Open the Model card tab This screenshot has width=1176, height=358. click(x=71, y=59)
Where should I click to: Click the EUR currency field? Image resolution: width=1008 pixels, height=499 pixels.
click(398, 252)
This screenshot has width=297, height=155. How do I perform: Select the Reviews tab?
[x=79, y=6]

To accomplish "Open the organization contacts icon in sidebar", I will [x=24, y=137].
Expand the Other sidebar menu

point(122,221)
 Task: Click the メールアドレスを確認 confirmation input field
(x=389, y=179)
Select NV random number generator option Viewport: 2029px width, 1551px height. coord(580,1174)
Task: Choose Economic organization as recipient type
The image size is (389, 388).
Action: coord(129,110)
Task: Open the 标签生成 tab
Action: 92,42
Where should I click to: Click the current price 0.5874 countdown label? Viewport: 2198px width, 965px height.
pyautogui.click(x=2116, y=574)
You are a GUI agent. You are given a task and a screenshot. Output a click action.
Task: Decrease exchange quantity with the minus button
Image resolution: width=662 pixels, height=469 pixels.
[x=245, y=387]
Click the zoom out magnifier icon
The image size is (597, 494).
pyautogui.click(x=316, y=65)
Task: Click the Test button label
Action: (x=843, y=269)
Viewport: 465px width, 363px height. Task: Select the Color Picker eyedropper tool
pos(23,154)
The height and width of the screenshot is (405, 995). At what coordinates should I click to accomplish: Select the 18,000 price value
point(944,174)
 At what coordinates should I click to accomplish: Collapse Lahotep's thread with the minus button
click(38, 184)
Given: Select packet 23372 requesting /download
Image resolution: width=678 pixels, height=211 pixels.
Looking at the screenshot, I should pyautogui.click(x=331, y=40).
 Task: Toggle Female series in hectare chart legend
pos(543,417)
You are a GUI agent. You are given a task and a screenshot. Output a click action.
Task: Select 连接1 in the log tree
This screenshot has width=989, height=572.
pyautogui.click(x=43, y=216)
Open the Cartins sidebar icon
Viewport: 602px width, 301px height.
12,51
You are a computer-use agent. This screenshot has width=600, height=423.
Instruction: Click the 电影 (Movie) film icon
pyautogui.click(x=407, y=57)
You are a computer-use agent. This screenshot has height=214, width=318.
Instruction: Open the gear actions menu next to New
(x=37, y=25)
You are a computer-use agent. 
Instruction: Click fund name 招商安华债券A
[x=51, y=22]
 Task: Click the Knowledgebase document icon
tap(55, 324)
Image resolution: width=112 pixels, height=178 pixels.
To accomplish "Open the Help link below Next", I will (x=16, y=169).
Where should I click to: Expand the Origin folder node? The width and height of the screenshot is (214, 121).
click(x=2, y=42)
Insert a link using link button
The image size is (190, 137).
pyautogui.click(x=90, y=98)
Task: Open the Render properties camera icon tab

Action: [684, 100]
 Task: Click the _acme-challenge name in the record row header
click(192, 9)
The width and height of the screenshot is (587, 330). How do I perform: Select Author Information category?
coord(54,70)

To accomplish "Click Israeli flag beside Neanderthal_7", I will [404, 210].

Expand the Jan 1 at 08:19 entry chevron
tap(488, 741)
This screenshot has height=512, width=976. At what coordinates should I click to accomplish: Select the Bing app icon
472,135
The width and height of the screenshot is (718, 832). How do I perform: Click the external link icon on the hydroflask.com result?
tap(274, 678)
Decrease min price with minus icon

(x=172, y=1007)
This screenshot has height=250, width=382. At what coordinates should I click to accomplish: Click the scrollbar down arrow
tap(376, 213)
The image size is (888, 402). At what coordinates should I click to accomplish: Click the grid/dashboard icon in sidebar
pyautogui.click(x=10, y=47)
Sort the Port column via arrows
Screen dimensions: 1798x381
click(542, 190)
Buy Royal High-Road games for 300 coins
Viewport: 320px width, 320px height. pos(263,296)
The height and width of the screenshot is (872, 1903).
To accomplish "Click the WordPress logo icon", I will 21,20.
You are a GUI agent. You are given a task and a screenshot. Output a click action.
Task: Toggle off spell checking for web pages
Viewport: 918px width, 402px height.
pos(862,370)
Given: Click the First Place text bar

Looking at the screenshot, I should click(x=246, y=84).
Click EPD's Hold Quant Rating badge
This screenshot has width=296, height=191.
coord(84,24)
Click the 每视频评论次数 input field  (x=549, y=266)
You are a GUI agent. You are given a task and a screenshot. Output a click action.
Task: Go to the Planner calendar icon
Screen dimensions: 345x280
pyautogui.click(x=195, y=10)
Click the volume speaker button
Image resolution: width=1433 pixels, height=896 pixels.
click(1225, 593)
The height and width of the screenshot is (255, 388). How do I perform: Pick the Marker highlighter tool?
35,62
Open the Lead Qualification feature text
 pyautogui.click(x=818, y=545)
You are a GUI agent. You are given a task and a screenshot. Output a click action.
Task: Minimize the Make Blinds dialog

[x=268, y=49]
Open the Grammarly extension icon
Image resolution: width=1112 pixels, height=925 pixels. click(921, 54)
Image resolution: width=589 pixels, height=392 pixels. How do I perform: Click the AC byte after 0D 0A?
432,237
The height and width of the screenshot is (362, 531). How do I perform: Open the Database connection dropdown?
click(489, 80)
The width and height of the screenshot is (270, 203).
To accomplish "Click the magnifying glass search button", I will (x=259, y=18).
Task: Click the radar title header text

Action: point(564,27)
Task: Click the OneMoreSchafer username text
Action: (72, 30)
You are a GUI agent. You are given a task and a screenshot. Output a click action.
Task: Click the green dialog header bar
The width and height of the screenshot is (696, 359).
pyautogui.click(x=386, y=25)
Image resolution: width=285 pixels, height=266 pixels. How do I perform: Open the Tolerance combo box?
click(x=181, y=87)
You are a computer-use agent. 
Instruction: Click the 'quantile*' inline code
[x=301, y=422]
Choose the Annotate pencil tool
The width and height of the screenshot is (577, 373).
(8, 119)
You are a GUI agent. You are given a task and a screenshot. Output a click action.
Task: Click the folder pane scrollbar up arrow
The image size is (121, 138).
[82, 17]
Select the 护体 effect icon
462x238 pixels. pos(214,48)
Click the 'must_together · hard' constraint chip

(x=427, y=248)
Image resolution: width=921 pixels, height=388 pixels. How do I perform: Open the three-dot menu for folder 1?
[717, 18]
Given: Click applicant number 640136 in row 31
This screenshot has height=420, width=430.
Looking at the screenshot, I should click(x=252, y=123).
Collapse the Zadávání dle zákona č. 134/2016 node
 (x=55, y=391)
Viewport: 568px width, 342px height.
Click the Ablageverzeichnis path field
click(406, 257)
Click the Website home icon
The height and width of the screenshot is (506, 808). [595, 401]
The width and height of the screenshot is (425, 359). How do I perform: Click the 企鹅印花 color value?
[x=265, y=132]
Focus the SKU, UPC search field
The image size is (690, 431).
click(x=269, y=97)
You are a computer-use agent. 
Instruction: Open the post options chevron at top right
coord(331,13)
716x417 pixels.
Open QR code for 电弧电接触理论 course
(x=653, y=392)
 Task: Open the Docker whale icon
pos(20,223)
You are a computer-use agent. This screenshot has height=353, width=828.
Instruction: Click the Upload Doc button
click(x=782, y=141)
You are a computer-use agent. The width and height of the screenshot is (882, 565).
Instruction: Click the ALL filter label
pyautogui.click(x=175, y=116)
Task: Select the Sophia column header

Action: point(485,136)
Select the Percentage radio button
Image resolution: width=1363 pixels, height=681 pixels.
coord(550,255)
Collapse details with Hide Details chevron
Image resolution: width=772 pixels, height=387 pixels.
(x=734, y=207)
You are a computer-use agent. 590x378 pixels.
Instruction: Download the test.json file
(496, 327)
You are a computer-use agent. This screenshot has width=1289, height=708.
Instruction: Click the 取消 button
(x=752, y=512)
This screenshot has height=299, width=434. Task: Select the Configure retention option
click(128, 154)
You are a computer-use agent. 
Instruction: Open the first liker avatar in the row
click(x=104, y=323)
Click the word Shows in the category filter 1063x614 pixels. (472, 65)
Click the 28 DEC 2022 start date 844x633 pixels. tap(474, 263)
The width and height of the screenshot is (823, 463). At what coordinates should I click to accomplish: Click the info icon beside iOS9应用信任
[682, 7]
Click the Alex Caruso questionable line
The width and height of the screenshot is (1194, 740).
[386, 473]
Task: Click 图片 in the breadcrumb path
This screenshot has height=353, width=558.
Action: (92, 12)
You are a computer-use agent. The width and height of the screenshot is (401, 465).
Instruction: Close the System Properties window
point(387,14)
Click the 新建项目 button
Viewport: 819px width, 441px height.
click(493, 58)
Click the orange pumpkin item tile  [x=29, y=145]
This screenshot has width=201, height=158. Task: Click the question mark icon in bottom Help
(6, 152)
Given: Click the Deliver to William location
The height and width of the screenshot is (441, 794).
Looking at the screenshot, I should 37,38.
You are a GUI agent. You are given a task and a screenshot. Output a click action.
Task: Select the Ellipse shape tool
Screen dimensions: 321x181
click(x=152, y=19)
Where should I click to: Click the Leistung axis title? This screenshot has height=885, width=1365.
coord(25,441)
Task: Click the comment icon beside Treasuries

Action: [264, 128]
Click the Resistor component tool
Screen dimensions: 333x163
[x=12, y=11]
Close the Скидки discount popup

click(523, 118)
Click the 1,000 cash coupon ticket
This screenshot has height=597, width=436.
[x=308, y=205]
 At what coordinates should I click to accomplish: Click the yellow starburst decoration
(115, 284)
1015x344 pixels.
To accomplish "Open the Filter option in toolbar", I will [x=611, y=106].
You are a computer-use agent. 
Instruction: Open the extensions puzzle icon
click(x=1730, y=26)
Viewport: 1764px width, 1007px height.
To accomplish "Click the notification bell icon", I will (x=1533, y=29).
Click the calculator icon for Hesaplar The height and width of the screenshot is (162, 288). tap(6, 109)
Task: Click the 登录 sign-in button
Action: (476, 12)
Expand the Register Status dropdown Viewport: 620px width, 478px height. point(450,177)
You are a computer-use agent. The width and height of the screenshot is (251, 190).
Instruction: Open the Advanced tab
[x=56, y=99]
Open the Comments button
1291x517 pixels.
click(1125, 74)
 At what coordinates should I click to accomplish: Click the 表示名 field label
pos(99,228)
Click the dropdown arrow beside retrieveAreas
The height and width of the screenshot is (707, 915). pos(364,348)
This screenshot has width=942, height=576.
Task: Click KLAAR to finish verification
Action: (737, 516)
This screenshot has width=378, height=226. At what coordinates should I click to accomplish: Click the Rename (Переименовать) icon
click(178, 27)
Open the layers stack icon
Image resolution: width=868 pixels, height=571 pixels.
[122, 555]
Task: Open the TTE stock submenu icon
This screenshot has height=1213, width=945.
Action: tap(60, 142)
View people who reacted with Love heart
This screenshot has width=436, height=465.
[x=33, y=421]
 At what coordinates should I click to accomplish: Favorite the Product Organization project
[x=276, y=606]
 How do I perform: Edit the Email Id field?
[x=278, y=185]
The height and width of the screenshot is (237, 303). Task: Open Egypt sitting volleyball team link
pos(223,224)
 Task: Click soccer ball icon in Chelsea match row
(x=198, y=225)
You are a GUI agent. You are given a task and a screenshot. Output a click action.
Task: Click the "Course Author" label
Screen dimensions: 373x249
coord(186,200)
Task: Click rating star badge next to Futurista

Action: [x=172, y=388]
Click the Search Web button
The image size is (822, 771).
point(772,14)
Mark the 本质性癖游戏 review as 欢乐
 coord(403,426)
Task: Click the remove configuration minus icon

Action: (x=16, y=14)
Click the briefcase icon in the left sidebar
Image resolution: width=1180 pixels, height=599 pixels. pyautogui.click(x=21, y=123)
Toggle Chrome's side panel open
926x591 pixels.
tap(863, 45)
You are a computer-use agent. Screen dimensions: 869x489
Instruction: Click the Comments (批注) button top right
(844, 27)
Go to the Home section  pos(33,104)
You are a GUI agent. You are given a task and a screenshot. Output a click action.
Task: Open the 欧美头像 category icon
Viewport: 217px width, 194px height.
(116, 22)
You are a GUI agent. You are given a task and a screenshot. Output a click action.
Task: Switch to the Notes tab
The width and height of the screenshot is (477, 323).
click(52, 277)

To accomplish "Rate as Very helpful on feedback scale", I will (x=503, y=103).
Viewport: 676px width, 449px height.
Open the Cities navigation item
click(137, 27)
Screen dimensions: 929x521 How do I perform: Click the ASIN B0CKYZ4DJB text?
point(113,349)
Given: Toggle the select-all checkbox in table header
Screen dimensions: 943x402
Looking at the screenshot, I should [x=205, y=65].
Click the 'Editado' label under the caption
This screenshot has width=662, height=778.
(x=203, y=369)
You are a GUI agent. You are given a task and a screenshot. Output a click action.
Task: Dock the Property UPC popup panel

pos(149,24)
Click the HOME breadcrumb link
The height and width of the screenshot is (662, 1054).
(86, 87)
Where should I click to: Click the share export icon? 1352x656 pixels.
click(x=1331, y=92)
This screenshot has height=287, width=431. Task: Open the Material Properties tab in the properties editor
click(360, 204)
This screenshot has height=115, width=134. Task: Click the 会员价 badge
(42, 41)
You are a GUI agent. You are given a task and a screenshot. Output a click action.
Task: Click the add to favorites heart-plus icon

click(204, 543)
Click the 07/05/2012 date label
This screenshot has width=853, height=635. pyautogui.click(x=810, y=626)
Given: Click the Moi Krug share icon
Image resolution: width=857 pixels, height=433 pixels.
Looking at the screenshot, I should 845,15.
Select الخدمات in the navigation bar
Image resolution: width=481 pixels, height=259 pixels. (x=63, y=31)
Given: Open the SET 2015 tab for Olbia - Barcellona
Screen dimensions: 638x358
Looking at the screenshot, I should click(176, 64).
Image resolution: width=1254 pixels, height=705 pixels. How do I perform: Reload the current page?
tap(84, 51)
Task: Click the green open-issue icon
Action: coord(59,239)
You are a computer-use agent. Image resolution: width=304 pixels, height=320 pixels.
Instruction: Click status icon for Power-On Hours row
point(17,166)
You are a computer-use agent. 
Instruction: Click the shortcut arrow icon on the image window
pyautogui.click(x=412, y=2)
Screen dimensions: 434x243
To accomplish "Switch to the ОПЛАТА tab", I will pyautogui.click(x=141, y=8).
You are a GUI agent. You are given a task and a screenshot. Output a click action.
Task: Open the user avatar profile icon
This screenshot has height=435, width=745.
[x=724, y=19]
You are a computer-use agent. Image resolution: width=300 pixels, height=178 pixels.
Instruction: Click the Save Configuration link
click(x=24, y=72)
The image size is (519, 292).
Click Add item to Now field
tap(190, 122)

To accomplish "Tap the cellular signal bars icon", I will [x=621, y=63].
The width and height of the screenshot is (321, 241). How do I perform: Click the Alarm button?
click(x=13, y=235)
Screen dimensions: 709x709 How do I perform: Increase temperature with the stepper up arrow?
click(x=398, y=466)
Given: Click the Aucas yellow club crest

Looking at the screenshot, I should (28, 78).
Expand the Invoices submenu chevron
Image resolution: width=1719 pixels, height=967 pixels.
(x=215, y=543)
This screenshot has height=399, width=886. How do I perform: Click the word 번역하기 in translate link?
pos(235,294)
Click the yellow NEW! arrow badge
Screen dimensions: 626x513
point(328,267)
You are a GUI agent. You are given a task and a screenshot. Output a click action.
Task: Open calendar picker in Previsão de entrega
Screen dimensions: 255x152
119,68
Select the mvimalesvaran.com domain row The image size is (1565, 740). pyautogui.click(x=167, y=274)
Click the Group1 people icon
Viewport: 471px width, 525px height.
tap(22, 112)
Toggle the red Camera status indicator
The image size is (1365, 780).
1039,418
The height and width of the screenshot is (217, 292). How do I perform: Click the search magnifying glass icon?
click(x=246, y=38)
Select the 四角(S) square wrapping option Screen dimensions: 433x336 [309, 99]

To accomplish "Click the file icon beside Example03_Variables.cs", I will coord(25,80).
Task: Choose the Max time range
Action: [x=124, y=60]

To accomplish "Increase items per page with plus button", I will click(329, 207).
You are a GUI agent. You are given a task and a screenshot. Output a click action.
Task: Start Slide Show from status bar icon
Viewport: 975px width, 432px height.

++++++

Brief:
Output the lines of the listing above from the line containing "Task: Click the remove" to the line containing "click(137, 27)", both lines included, without changing anything.

Final answer:
Task: Click the remove configuration minus icon

Action: (x=16, y=14)
Click the briefcase icon in the left sidebar
Image resolution: width=1180 pixels, height=599 pixels. pyautogui.click(x=21, y=123)
Toggle Chrome's side panel open
926x591 pixels.
tap(863, 45)
You are a computer-use agent. Screen dimensions: 869x489
Instruction: Click the Comments (批注) button top right
(844, 27)
Go to the Home section  pos(33,104)
You are a GUI agent. You are given a task and a screenshot. Output a click action.
Task: Open the 欧美头像 category icon
Viewport: 217px width, 194px height.
(116, 22)
You are a GUI agent. You are given a task and a screenshot. Output a click action.
Task: Switch to the Notes tab
The width and height of the screenshot is (477, 323).
click(52, 277)

To accomplish "Rate as Very helpful on feedback scale", I will (x=503, y=103).
Viewport: 676px width, 449px height.
Open the Cities navigation item
click(137, 27)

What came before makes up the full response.